# What is needed:
Please gather every line of the items below that contains the string "legend", and copy each of those lines in full.

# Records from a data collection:

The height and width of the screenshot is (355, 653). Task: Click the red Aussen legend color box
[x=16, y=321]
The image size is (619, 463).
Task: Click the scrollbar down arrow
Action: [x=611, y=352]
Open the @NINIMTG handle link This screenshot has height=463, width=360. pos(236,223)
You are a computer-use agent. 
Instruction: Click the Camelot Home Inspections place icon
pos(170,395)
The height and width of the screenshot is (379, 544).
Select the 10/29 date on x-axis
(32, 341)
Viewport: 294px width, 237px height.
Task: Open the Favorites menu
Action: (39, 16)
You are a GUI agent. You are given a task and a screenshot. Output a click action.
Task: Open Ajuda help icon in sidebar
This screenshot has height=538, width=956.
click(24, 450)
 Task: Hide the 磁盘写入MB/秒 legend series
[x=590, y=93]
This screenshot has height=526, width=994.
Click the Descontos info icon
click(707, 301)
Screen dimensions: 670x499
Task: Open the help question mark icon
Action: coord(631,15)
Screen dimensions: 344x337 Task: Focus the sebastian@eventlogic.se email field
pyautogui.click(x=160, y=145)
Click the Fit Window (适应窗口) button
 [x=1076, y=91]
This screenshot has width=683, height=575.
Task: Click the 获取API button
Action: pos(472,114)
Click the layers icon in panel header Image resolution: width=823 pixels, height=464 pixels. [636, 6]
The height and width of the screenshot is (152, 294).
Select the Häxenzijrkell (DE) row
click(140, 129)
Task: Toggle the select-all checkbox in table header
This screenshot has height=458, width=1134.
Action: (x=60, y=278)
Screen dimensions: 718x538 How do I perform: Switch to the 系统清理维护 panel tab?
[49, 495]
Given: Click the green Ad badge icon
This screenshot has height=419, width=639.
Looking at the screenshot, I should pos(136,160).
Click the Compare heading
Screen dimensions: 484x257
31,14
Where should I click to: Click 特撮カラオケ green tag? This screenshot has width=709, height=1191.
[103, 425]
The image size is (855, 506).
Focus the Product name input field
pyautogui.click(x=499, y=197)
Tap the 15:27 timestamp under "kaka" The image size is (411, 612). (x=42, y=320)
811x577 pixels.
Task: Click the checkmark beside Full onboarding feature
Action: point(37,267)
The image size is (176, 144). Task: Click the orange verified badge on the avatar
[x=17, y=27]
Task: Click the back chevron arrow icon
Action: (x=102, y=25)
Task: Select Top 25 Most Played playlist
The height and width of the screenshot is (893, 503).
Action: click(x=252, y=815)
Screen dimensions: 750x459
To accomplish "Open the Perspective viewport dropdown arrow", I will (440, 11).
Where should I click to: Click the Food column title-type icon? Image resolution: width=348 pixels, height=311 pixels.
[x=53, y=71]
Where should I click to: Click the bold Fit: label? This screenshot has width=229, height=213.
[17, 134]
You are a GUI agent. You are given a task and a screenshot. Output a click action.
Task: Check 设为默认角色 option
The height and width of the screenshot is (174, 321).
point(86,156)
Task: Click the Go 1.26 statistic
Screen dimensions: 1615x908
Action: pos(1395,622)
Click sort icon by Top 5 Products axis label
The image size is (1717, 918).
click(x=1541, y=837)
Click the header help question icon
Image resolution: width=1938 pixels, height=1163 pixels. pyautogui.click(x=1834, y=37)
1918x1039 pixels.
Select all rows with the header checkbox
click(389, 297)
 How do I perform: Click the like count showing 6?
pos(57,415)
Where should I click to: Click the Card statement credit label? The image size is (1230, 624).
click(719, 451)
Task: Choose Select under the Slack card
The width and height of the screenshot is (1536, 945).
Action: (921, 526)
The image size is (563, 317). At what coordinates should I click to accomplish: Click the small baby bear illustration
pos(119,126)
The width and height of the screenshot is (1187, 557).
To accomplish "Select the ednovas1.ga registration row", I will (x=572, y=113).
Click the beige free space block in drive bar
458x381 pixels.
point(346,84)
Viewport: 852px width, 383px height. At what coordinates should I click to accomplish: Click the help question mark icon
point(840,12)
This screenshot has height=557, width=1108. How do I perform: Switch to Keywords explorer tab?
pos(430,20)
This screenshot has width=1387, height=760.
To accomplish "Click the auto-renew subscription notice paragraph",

# Result:
The height and width of the screenshot is (355, 653). Task: Click the red Aussen legend color box
 Task: Hide the 磁盘写入MB/秒 legend series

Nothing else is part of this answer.